Alguns estimam que, desta forma, nos próximos 15
anos será possível movimentar cerca de US$ 2 bilhões em novos investimentos
para infraestrutura. Esta soma se destinaria a redes elétricas, estradas e
pontes, portos e outros grandes projetos. O G-20 surgiu como a principal
agrupação multilateral encarregada de promover a colaboração econômica. Em
conjunto, seus membros representam 85% do produto interno bruto mundial.
Com o amplo objetivo de estimular o crescimento
econômico mundial, a Iniciativa de Infraestrutura Global trabalhará para
motivar grandes investidores institucionais – bancos, fundos de pensão e outros
– para capitalizar no longo prazo o crescente déficit de infraestrutura no
mundo. Só nos países do Sul em desenvolvimento, essas necessidades poderão
requerer até US$ 1 trilhão por ano em investimentos adicionais, embora
atualmente os governos destinem apenas a metade dessa quantia.
Nos últimos anos o setor privado se afastou da
infraestrutura nos países em desenvolvimento e emergentes. Entre 2012 e 2013
somente, esses investimentos caíram quase 20%, passando para US$ 150 bilhões,
segundo o Banco Mundial. “Essa nova iniciativa reflete de modo muito positivo
uma leitura clara da evidência de que há gargalos e obstáculos em matéria de
infraestrutura, tanto no mundo em desenvolvimento quanto no industrial”,
afirmou à IPS Scott Morris, do Centro para o Desenvolvimento Global, um grupo
de especialistas com sede em Washington.
“Da perspectiva dos doadores, isto indica que se
ouve melhor o que os países realmente estão pedindo”, apontou Morris,
acrescentando que, de todo modo, não está claro quais serão exatamente os
resultados da Iniciativa de Infraestrutura Global. “O G-20 claramente busca
priorizar os investimentos em infraestrutura, mas é difícil ter uma ideia de
onde estão as prioridades”, pontuou.
A Iniciativa é o mais recente de uma série de novos
programas relativos à infraestrutura que foram anunciados no âmbito
multilateral nas últimas semanas.
No começo de outubro, o Banco Mundial anunciou um
projeto chamado Fundo para a Infraestrutura Mundial (GIF), que parece ter um
mandato muito semelhante à nova iniciativa do G-20. E, no final do mesmo mês, o
governo chinês anunciou a criação do Banco Asiático de Investimentos em
Infraestrutura (AIIB). Muitos sugerem que os anúncios do Banco Mundial e do
G-20 foram motivados pelo forçado ingresso da China nesse cenário. Porém, até
agora está pouco claro qual é a estratégia do projeto do G-20.
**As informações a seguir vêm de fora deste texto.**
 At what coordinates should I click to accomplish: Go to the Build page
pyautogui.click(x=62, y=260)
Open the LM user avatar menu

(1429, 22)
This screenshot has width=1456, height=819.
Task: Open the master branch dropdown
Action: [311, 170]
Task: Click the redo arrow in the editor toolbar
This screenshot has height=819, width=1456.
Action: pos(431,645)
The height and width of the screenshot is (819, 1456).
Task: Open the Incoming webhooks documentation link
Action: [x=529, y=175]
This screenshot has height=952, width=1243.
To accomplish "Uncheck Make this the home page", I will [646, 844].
“Com tantas iniciativas discretas que
repentinamente são colocadas em marcha, me pergunto se o novo projeto do G2-0
não causa confusão”, observou Morris. “Neste momento, é muito difícil ver uma
divisão de responsabilidades entre os projetos de infraestrutura do G-20 e do
Banco Mundial. A diferença mais notória entre esses dois e o do AIIB é que os
chineses oferecem capital real para os investimentos”, ressaltou.
A ideia da nova iniciativa teve origem em uma
entidade empresarial que assessora o G-20 e conhecida como Business 20 (B-20),
que disse apoiar “plenamente” a nova Iniciativa de Infraestrutura Global. “Esse
é um passo crucial na abordagem do crescimento mundial e do desafio do emprego,
e a comunidade empresarial aprova firmemente os compromissos do G-20 quanto a
aumentar os investimentos de qualidade em infraestrutura”, declarou, no dia 17,
o presidente do B-20, Richard Goyder.
“O B2-0 estima que melhorar a preparação,
estruturação e entrega de projetos poderá melhorar a capacidade de
infraestrutura em (aproximadamente) US$ 20 trilhões até 2030”, disse Goyder,
que também se comprometeu em que o setor empresarial apoie “fortemente” os
novos projetos.
No entanto, preocupa a sociedade civil o fato de
não estar claro se a Iniciativa da Infraestrutura Global imporá condições aos
novos projetos para minimizar seus potenciais impactos. “É fundamental que a
Iniciativa e o Centro de Infraestrutura desenvolvam procedimentos e práticas
não só para promover o desenvolvimento de infraestrutura, como também para
garantir que os projetos sejam ambiental, social e economicamente sustentáveis
para os países e as comunidades anfitriãs”, afirmou Lise Johnson, do Centro de
Desenvolvimento Sustentado da Universidade de Colúmbia, entrevistada pela IPS.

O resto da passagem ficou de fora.